While the middle-class are now working from home and worrying about where to source alcohol gel, residents in Paraisópolis can’t afford such luxuries at all. One woman told me it cost 30 reais (£4.60; $5.70) for a small 50ml bottle. Impossible when you’re out of a job.
“The information that’s being disseminated about the virus doesn’t work for the people on the periphery,” says Gilson. “Terms that are being used make no sense to the community here.”
There are a few hundred people being trained up, all standing a couple of metres apart. They’re practising social distancing as much as they can in this densely populated part of town.
Flavia da Silva is one of the volunteers.
“We’ve got to learn how to prevent the worst from happening, so that when it eventually hits us, we are already half-way there,” she says. She worries though that people aren’t taking it seriously enough.
‘When the president says something stupid…’
Somebody from the residents’ association comes by and tells a group of older ladies who are sitting on a wall they should go home. One lady scoffs at the idea.
Gilson tells me that one of his toughest tasks is debunking misinformation coming from Jair Bolsonaro. The president has been railing against drastic state-led measures to shut down the economy in an effort to curb the virus.
“When the president says something stupid, that coronavirus is just the sniffles or that people can get back to work, well the next day, people are out on the streets,” he says.
“Jair Bolsonaro will be partly responsible for any deaths here because he’s creating this situation. It’s as if the 13 million people who live in slums in Brazil don’t exist.
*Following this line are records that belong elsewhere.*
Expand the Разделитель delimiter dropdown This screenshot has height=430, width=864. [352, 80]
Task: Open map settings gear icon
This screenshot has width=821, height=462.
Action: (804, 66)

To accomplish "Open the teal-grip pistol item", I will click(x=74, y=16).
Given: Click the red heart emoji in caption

There’s been no policy to look after the country’s favelas, we’re being left to fend for ourselves.”
The residents are planning ahead in other ways too. A shopkeeper opposite the football ground takes me to a courtyard behind the road. Under a canopy are two ambulances – he tells me residents have hired them, on standby for a surge in coronavirus cases.
It’s not just favela residents who feel forgotten.
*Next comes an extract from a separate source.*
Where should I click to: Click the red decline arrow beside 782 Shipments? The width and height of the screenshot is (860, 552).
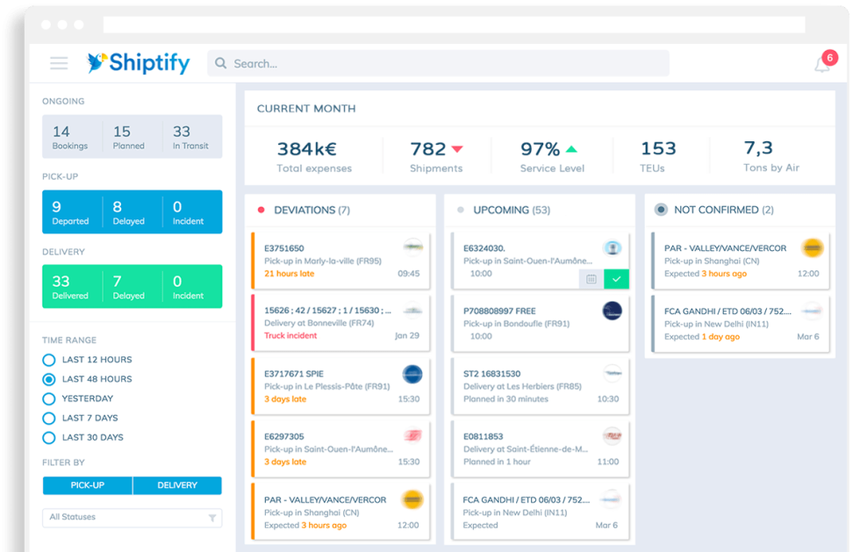pyautogui.click(x=459, y=148)
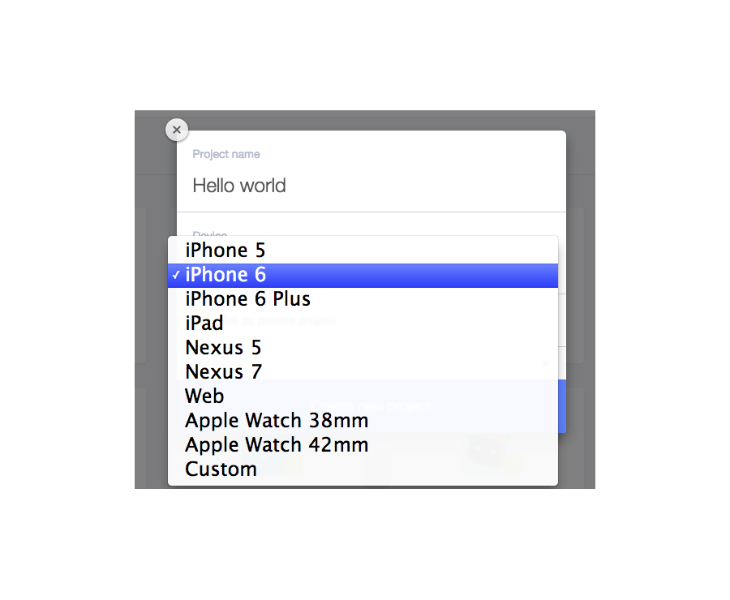This screenshot has height=600, width=730.
Task: Choose Nexus 5 from the list
Action: tap(363, 348)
Gilvania Reis Gonçalves – known to her friends as Gil – used to sell tapioca outside a metro station in the west of Sao Paulo. But when businesses were told to close last month, she was forced to stop work.
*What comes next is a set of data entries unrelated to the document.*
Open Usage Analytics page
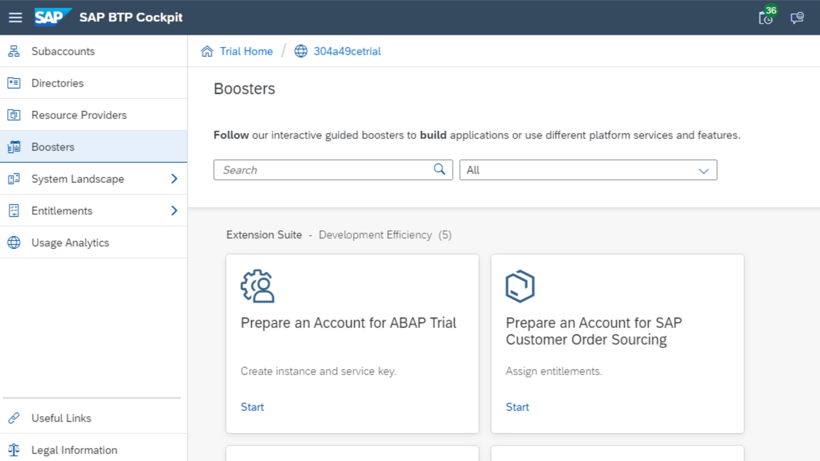This screenshot has width=820, height=461. [70, 242]
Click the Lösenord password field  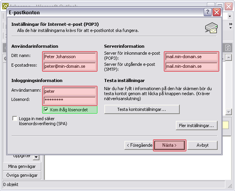(70, 101)
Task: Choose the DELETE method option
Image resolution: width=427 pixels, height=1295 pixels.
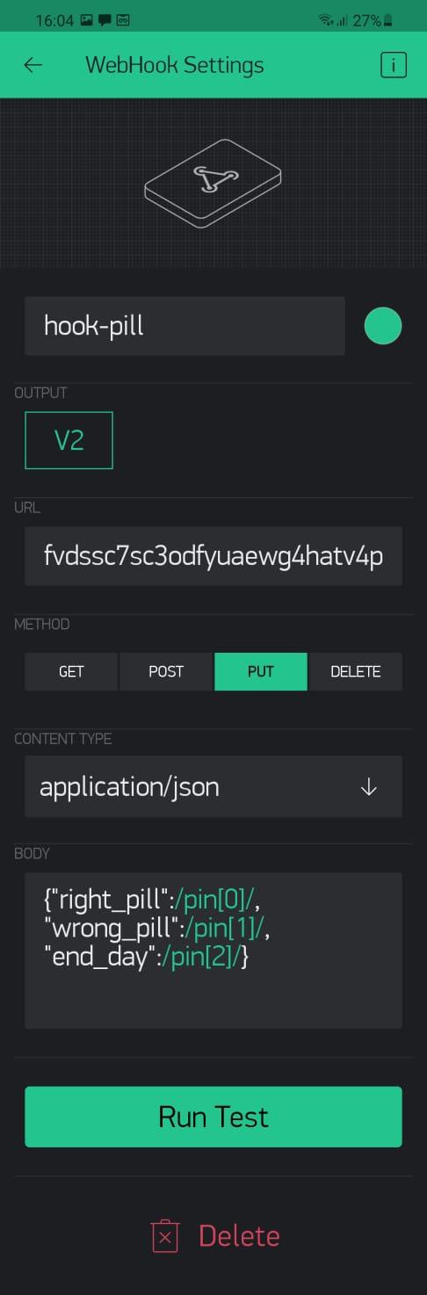Action: tap(356, 671)
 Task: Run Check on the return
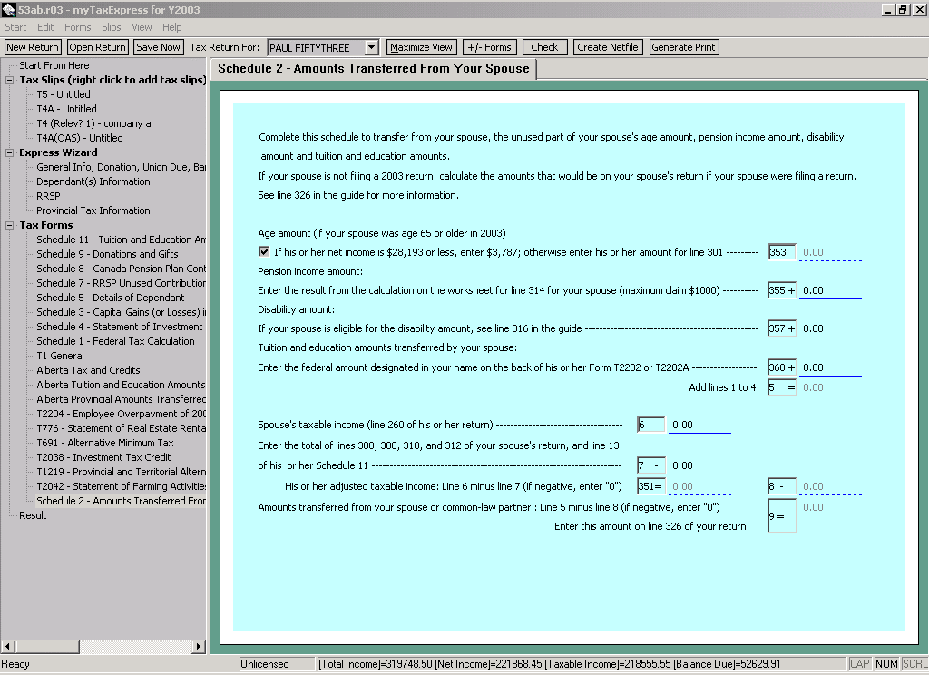tap(544, 47)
A couple of weeks ago, she took to Twitter to highlight the problems facing informal workers – and her message had a big impact. Millions of people will struggle to keep going as the pandemic continues to spread and Gil knows that. She’s not arguing against health ministry advice to stay indoors but she thinks the government needs to step in and help more.
Already, it’s promised informal workers 600 Brazilian reais ($114; £92) a month, but Gil says it’s not enough and so far, it’s not forthcoming either.
“I’m not sleeping,” she says. “I won’t be able to afford my rent next month, I don’t know how I am going to do it. I want [Bolsonaro] to think about these things.”
Gil’s friend Maria “Izaury” dos Santos is grateful she’s still working, even if it is just two days a week as a cleaner. Izaury used to have another cleaning job and sold coffee and açaí on the street – but she was let go from the cleaning job when the virus hit and she can no longer sell food now either. Her monthly income for cleaning an apartment is now 700 reais (£107; $132).
Izaury has high blood pressure and pre-diabetes, both issues that make her more vulnerable to coronavirus.
And despite recommendations that non-essential workers stay home, her employer – a doctor – hasn’t advised her to stop coming, so she feels she has little choice. Izaury says she won’t get paid if she stays at home – and it’s a situation repeated across the country.
“I’m a bit scared,” she says. “On the buses, people cough, they don’t take care covering their mouths. But I need to put food on the table. When I was a single mother, I had to take food from rubbish bins – I never want my kids to go through that again.”
In Jair Bolsonaro’s last television address he said that the country had “to save lives without destroying jobs”. He insists that shutting down the country would be a disaster.
But the pandemic has already hit and it’s only getting worse. Without more concrete help for Brazil’s informal workers, these poor neighbourhoods are set to be the battleground in the fight against the coronavirus.